# WHAT IS NEEDED
Copy out, from the data below, each line in which the word "computer" occurs.
::: PROVIDED ENTRIES
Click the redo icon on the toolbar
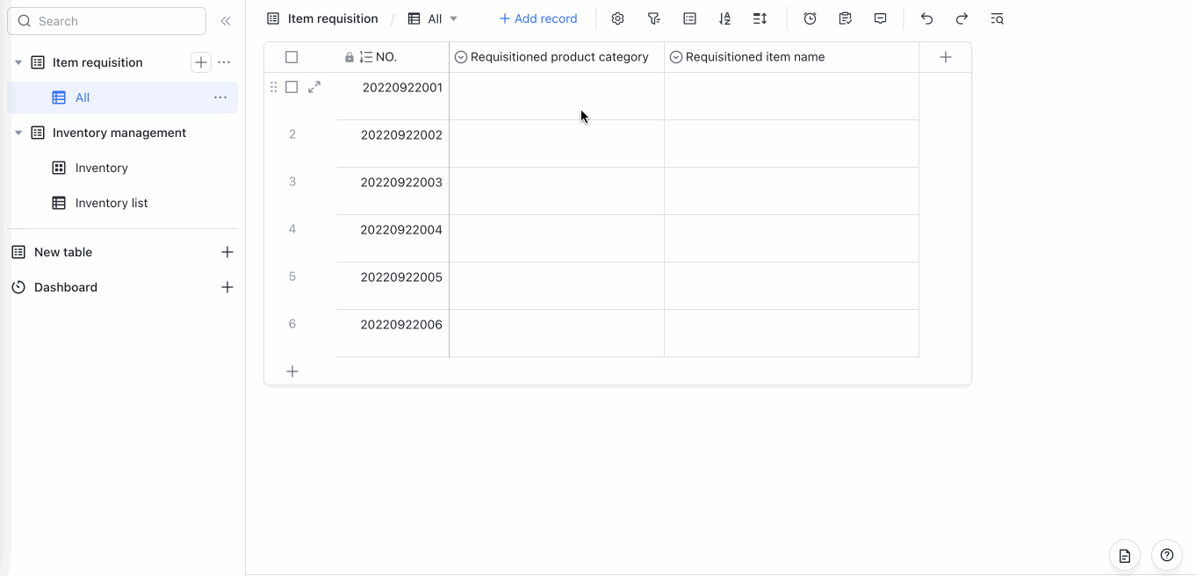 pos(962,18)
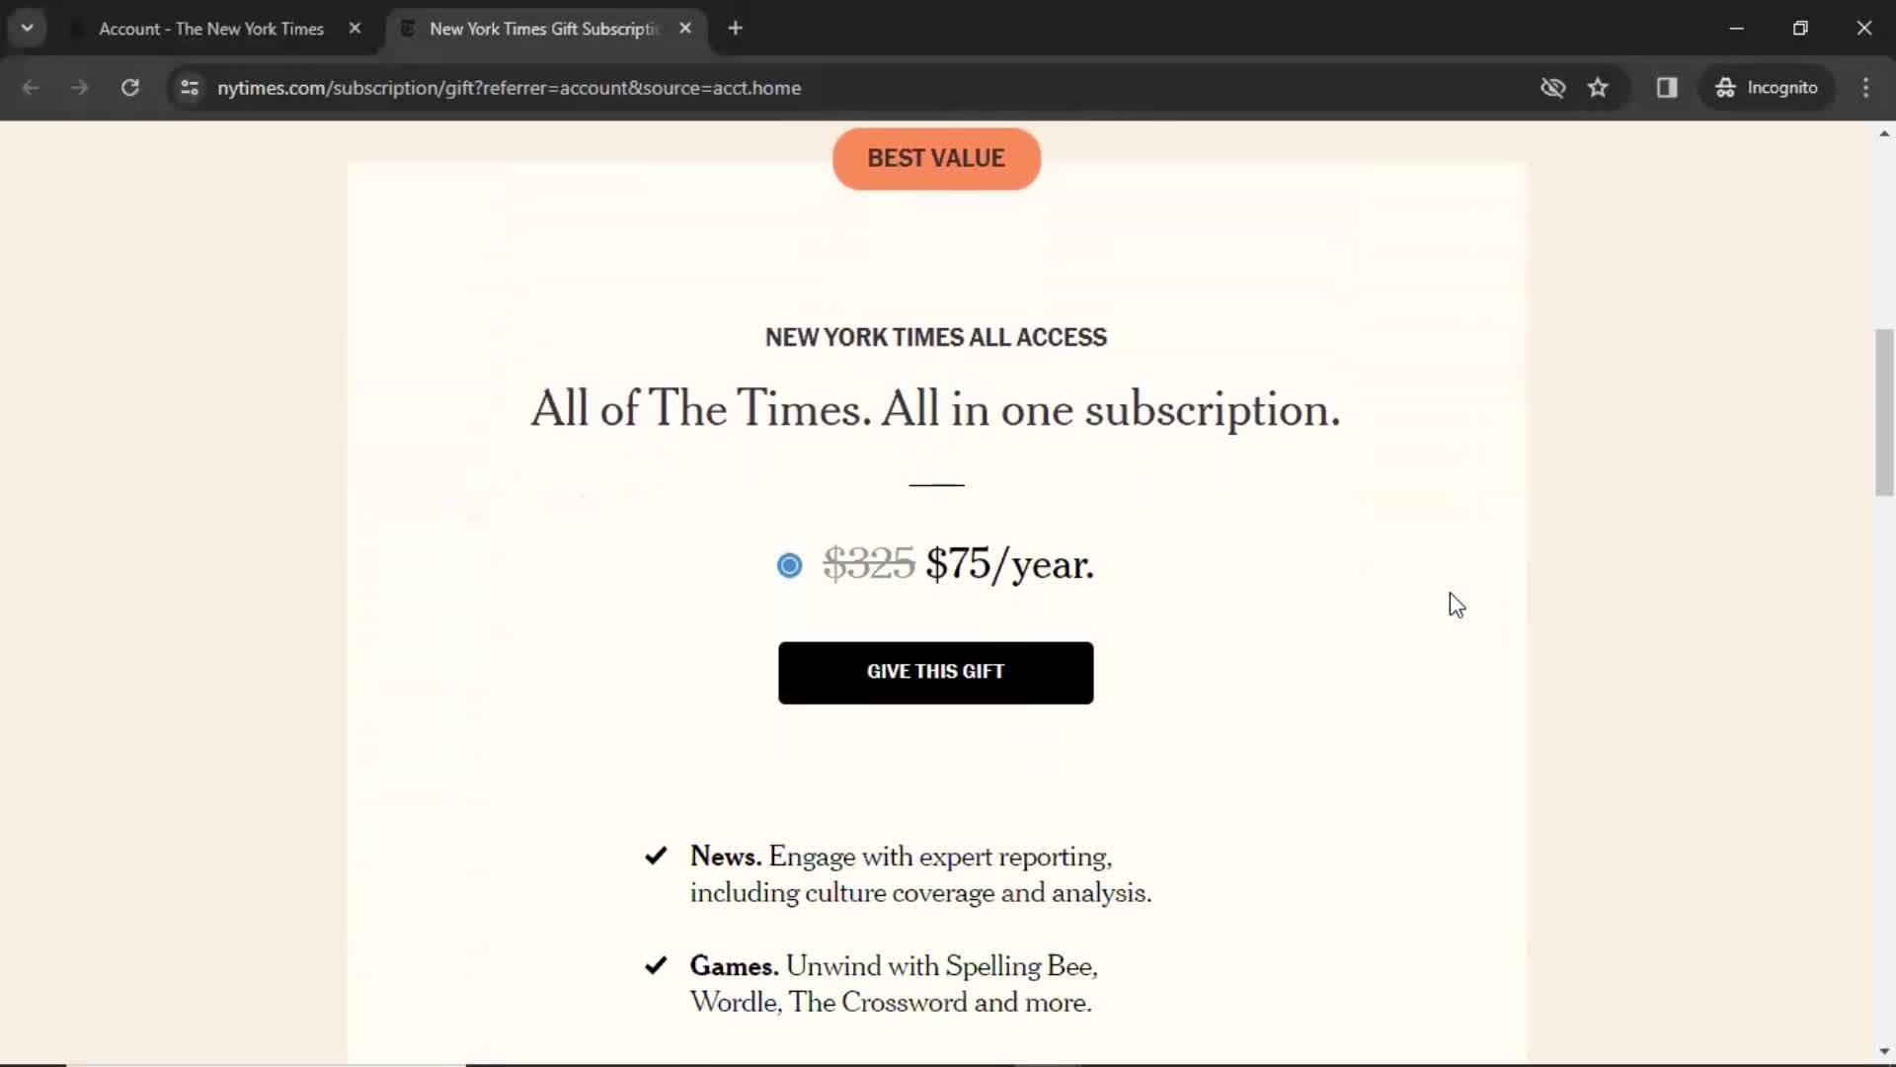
::::::
::: PROVIDED ENTRIES
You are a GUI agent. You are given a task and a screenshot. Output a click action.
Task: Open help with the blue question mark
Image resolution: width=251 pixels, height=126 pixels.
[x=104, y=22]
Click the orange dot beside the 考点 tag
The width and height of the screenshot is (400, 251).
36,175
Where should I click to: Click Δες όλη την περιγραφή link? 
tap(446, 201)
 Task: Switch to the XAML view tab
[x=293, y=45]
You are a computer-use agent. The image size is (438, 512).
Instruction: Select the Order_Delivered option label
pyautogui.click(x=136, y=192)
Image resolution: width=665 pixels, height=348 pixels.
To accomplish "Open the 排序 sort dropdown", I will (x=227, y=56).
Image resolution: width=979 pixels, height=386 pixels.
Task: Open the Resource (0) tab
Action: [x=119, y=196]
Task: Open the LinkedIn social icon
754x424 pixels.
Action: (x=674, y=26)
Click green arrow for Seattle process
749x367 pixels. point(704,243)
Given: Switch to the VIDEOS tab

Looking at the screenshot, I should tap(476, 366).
::::::
::: PROVIDED ENTRIES
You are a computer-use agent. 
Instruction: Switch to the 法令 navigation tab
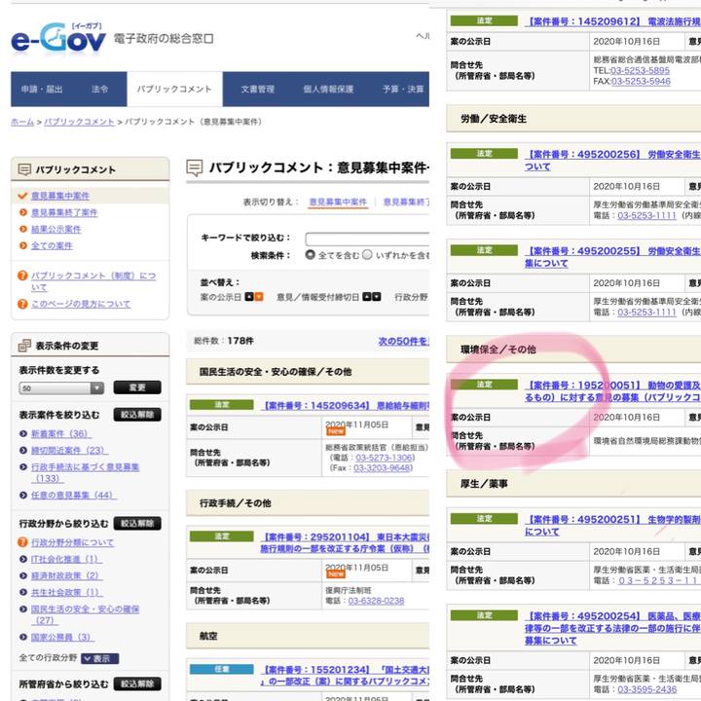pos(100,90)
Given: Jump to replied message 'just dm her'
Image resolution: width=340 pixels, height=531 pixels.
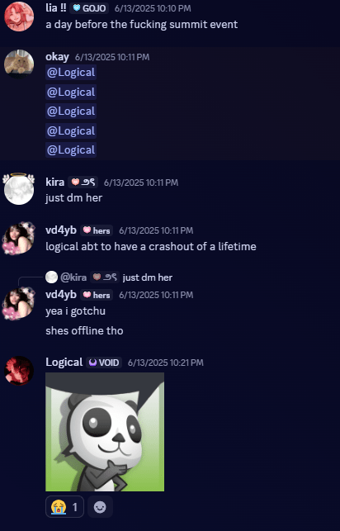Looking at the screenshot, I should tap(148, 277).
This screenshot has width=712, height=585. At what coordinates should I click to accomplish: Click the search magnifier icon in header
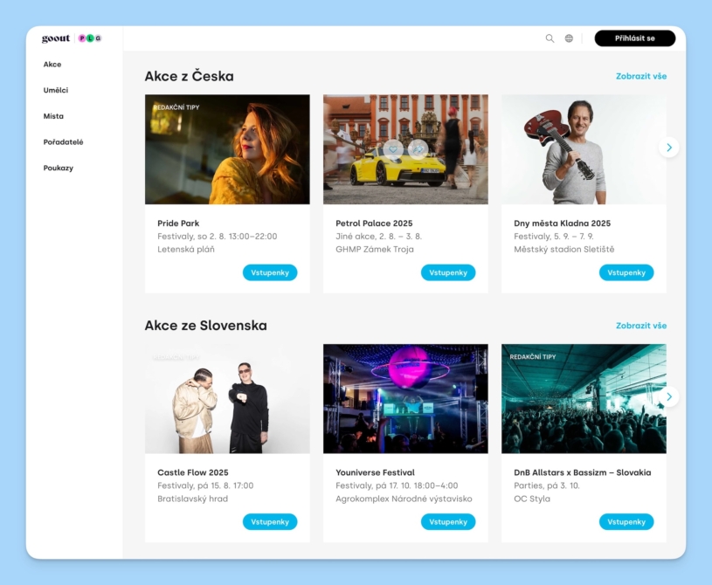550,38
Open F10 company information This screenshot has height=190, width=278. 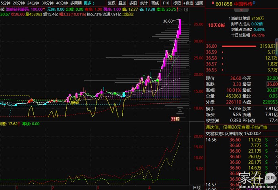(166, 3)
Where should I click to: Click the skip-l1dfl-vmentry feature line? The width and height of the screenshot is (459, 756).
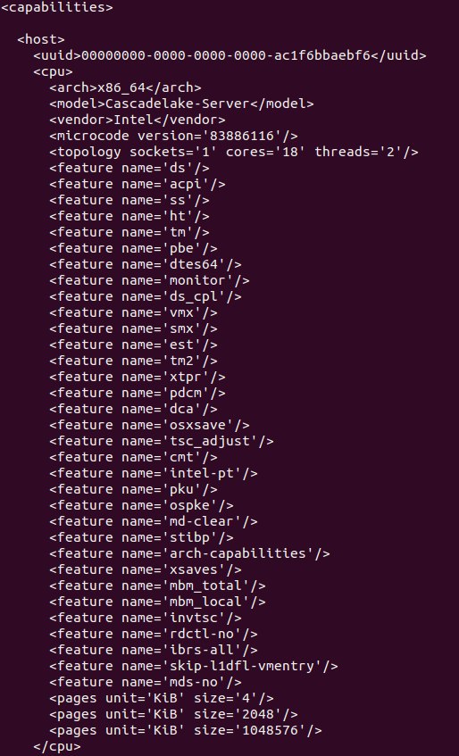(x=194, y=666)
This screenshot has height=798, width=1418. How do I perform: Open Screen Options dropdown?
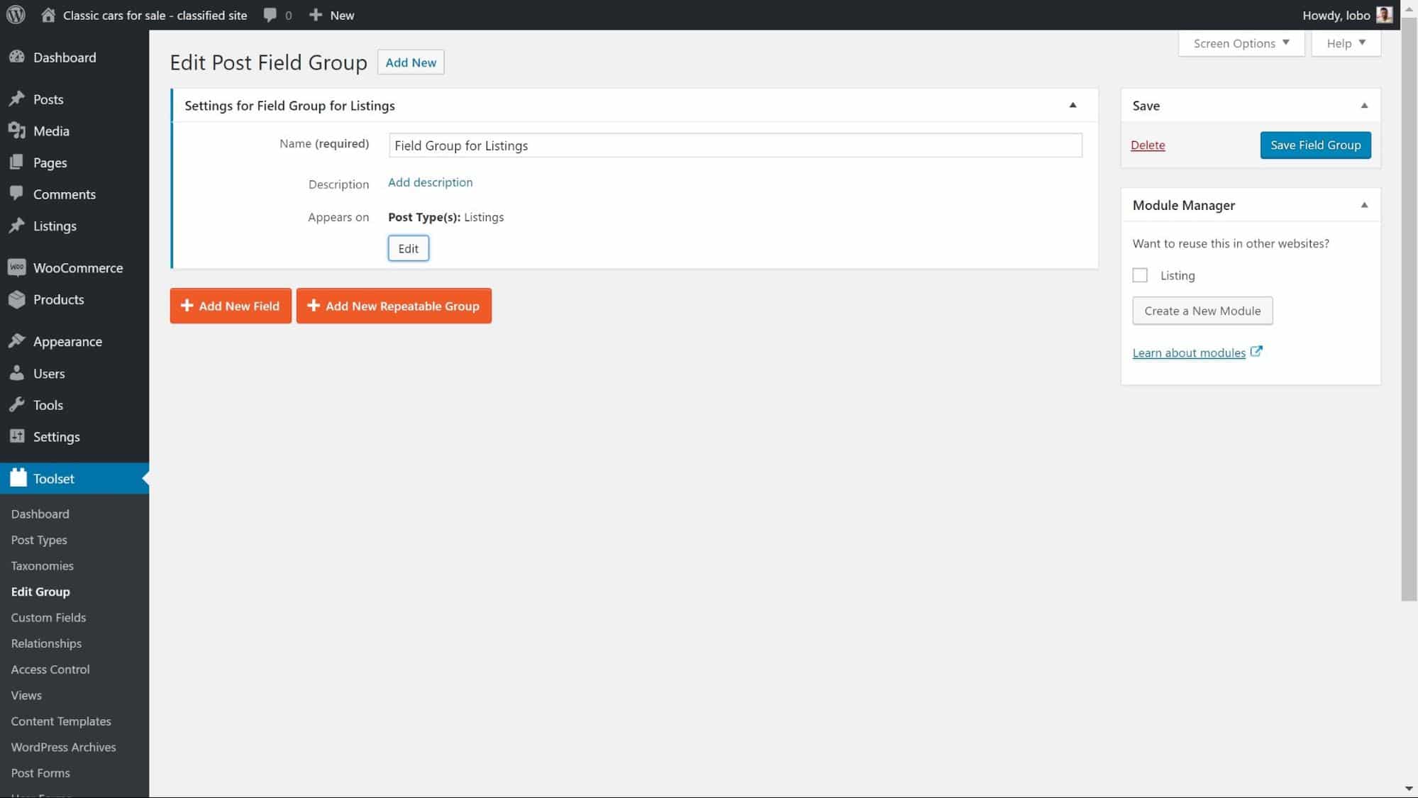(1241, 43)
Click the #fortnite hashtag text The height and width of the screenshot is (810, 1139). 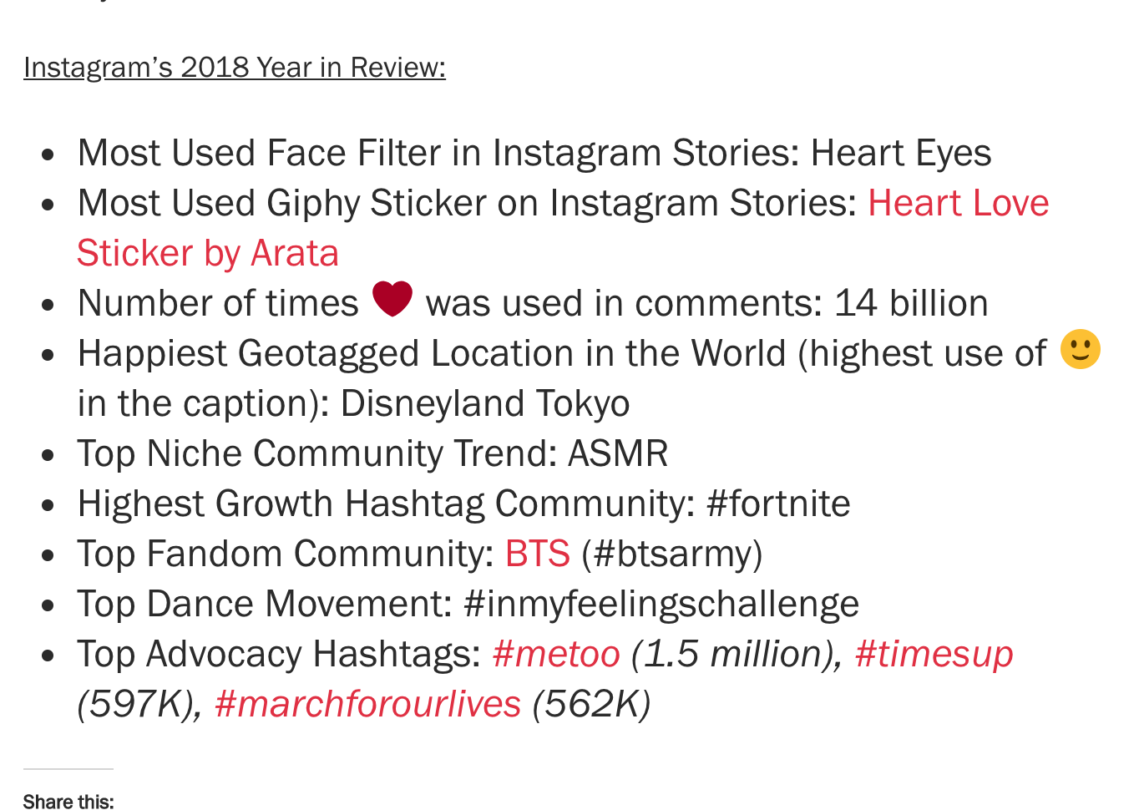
::::::
# RESULT OF THE EXERCISE
You are a computer-use agent. The image size is (438, 512).
You are a computer-use agent. 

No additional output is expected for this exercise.